Considerando que o parecer emitido pela Douta Procuradoria Geral do Estado, a fls. 31 a 36 do Processo nº 07/296.367/70 reconhece que o projeto aprovado "contraria as normas regulamentares em vigor", salientando, ainda, o Sr. Procurador-Geral, que "a outorga da licença não atendeu às exigências da engenharia legal" e que a declaração de nulidade poderá ser feita, caso não ocorra interesse público que justifique processamento excepcional;

Considerando, todavia, que o projeto em exame não apresenta características técnicas e urbanísticas para ser considerado caso excepcional, a fim de poder beneficiar-se da aplicação do disposto no artigo 4º do Decreto-Lei nº 299, de 17 de fevereiro de 1970, conforme Resolução do Conselho Superior de Planejamento, em 22 de maio de 1972;

Considerando, ainda, o Relatório e as conclusões da Comissão Parlamentar de Inquérito "para apurar o licenciamento do edifício à Rua da Quitanda, 53/55, e a conseqüência da construção de garagem em logradouros públicos de pequena largura" aprovadas pela Resolução nº 868, de 20 de novembro de 1972, publicada no Diário da Assembléia Legislativa de 23 de outubro de 1972, fls. 2.615/2.619;

Considerando, finalmente, que "a Administração pode anular seus próprios atos, quando eivados de vícios que os tornem ilegais, porque deles não se originam direitos" (Súmula 473 do E. Supremo Tribunal Federal).

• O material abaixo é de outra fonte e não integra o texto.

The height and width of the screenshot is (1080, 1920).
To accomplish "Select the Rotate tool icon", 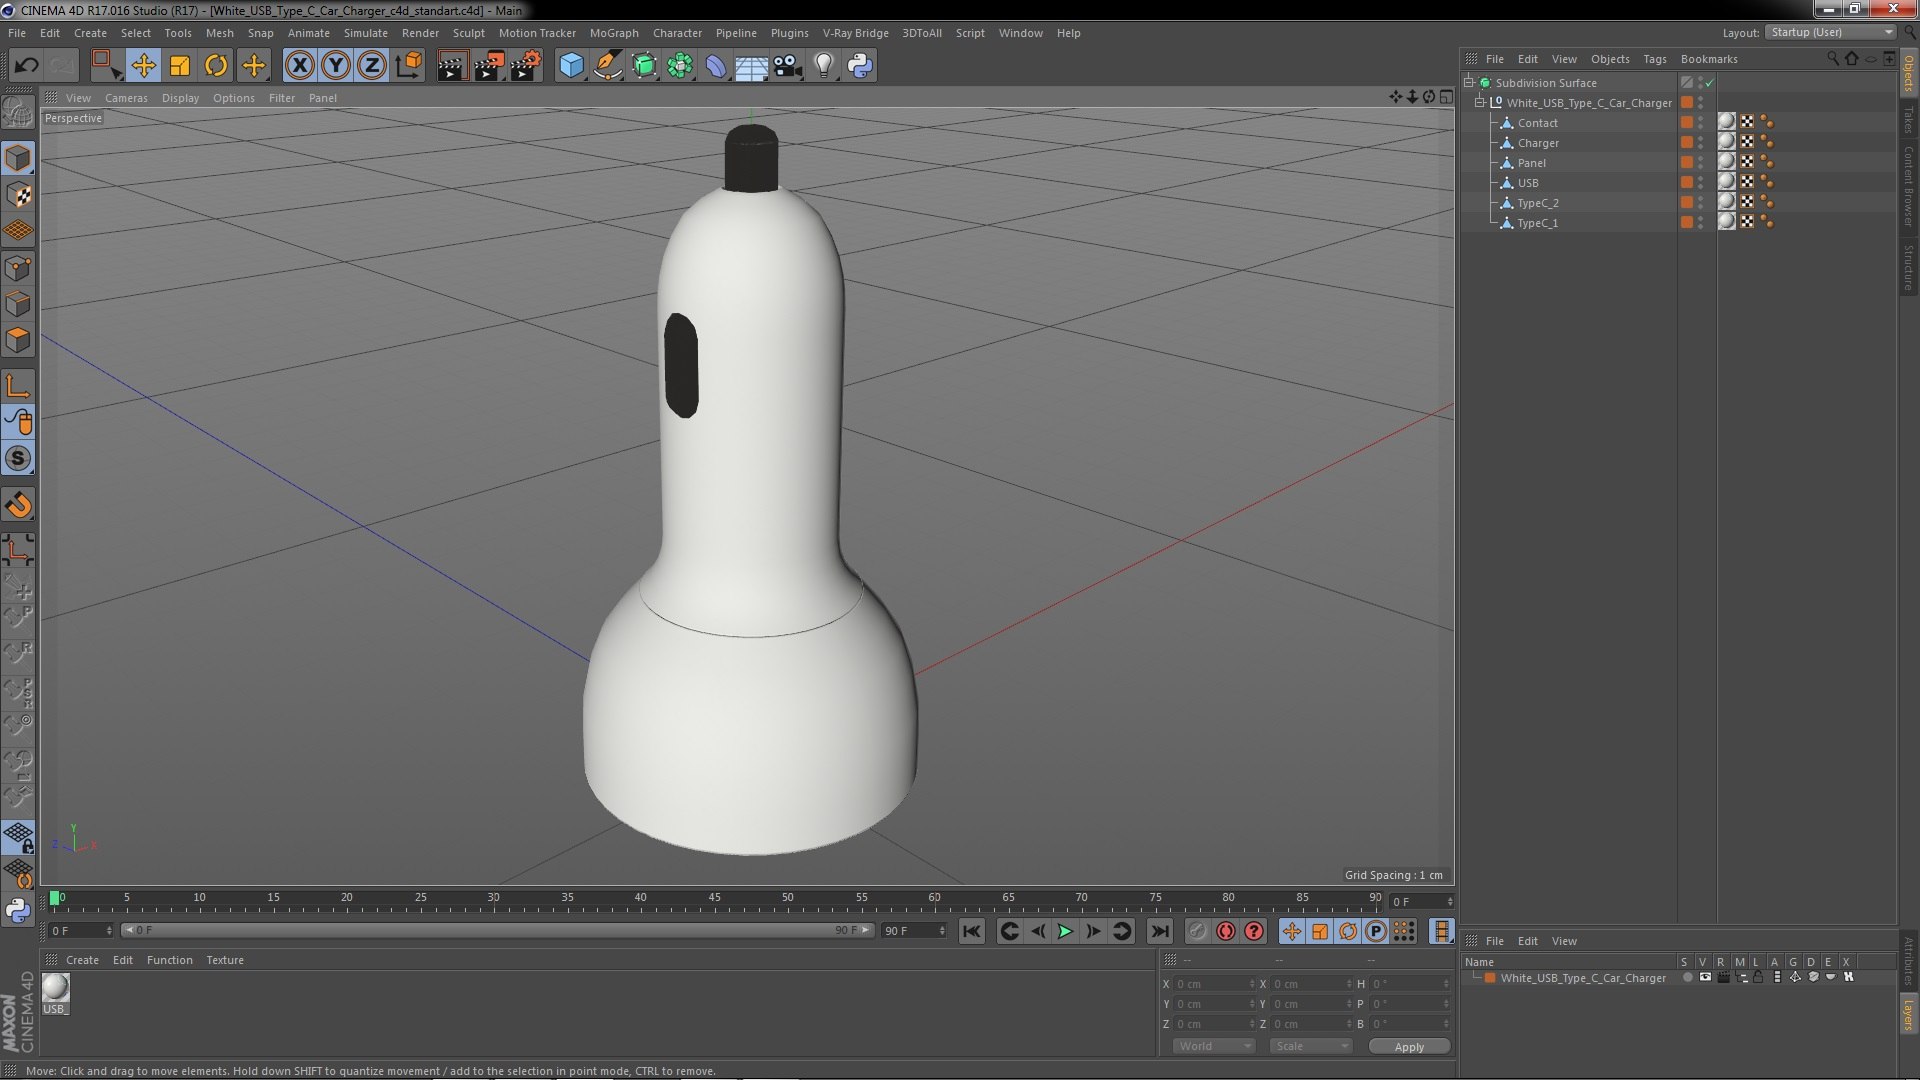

DECLARO NULA a licença concedida para a edificação em construção à Rua da Quitanda, 53/55, com frente para a Travessa do Ouvidor, 20, 22 e 24, conforme despacho exarado a fls. 10 do Processo nº 07/296.367/70.

Ao OED para oficiar ao órgão competente da Secretaria de Justiça, solicitando o imediato embargo das obras.

A seguir, volte o processo a este Gabinete para ulteriores providencias".

Ante as considerações longamente desenvolvidas e provadas, o Secretario de Estado de Obras Públicas, Autoridade Coatora, está certo de que o Egrégio Tribunal de Justiça, fiel à sua Jurisprudência, que é a mesma do Egrégio Supremo Tribunal Federal, consubstanciada na Súmula 473, denegará a segurança, dada a inexistência de direito liquido e certo, e considerando sobretudo que o Ato Impugnado, longe de configurar abuso de poder, apenas restaurou a legalidade ferida.

Em nome da Cidade do Rio de Janeiro, dos respeitáveis interesses de sua população e da moralidade administrativa atingida, o Informante pede e está certo de que a impetração será denegada, por ser ato de JUSTIÇA.